╭─ AVAILABLE DATA

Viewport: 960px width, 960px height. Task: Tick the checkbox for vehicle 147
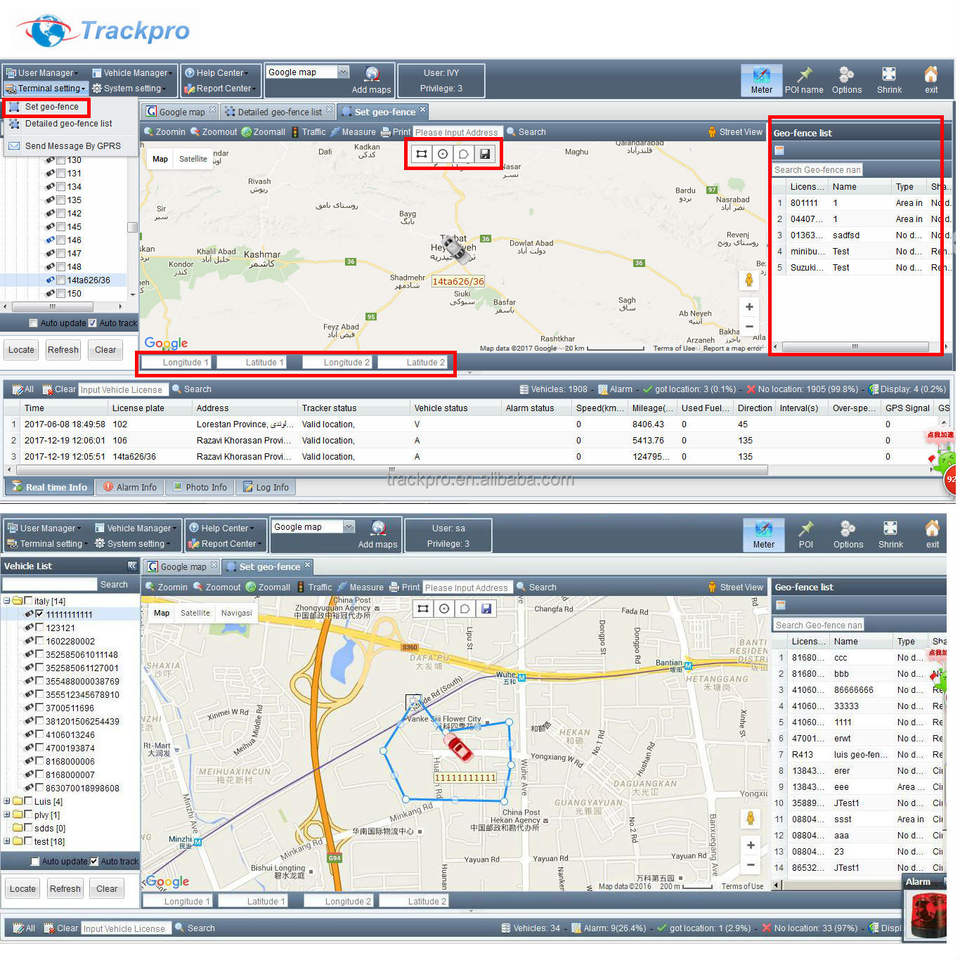(x=60, y=254)
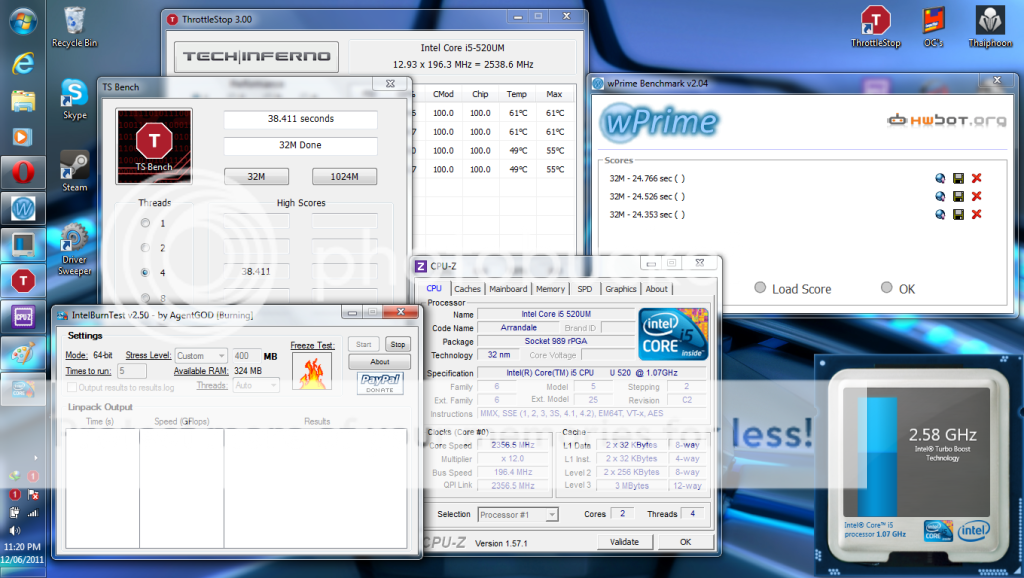Open the Memory tab in CPU-Z
The height and width of the screenshot is (578, 1024).
click(x=550, y=289)
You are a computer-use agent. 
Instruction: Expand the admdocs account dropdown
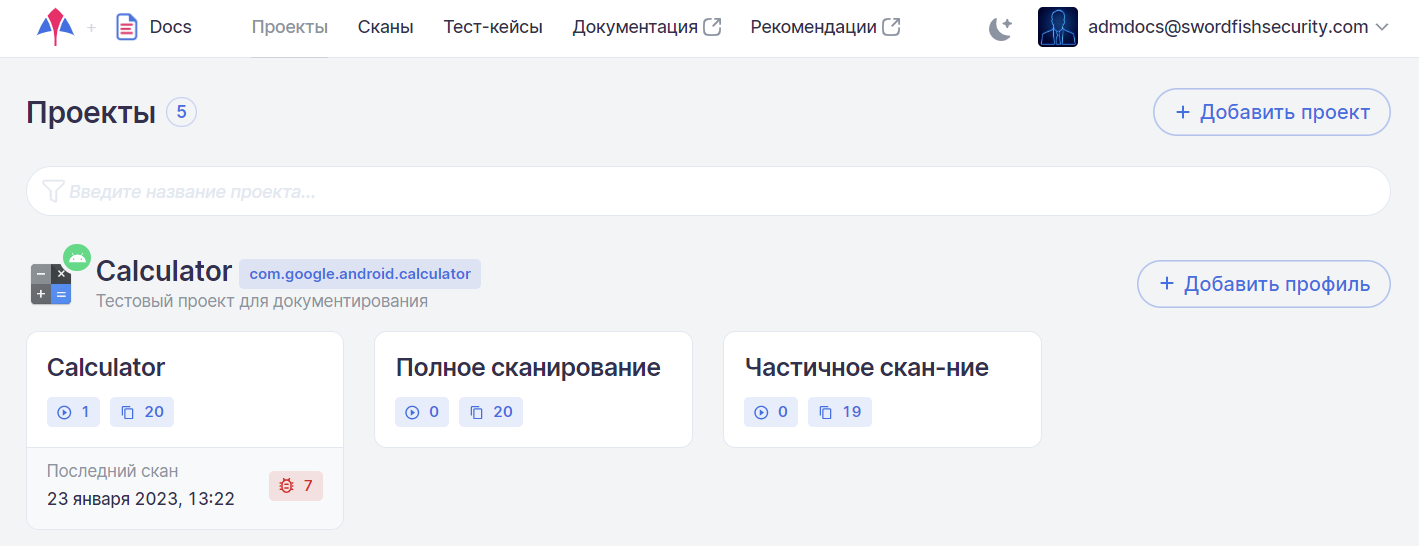tap(1382, 28)
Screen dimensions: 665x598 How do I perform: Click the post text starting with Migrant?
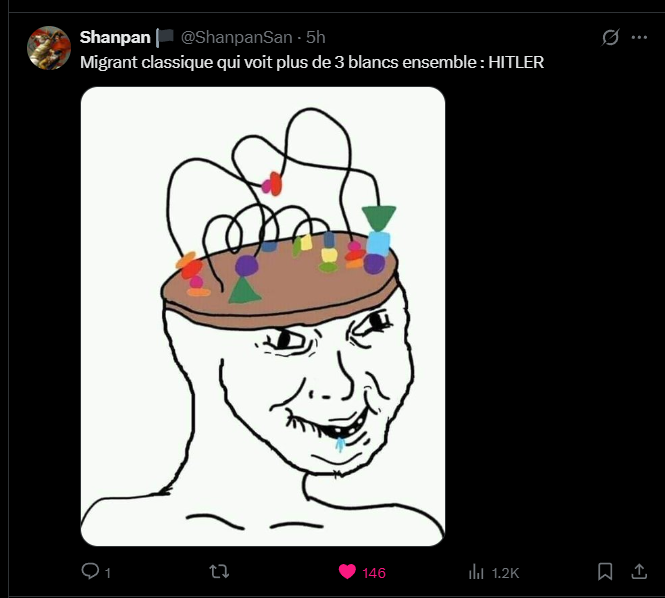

╰─

YOUR OBJECTIVE.
Write the entries above out again exactly, omitting each image.

RESPONSE FOR THIS EXERCISE.
Viewport: 960px width, 960px height. Task: Tick the checkbox for vehicle 147
(x=60, y=254)
Open the Memory tab in CPU-Z
The height and width of the screenshot is (578, 1024).
click(x=550, y=289)
You are a computer-use agent. 
Instruction: Expand the admdocs account dropdown
tap(1382, 28)
Screen dimensions: 665x598 How do I perform: Click the post text starting with Migrant?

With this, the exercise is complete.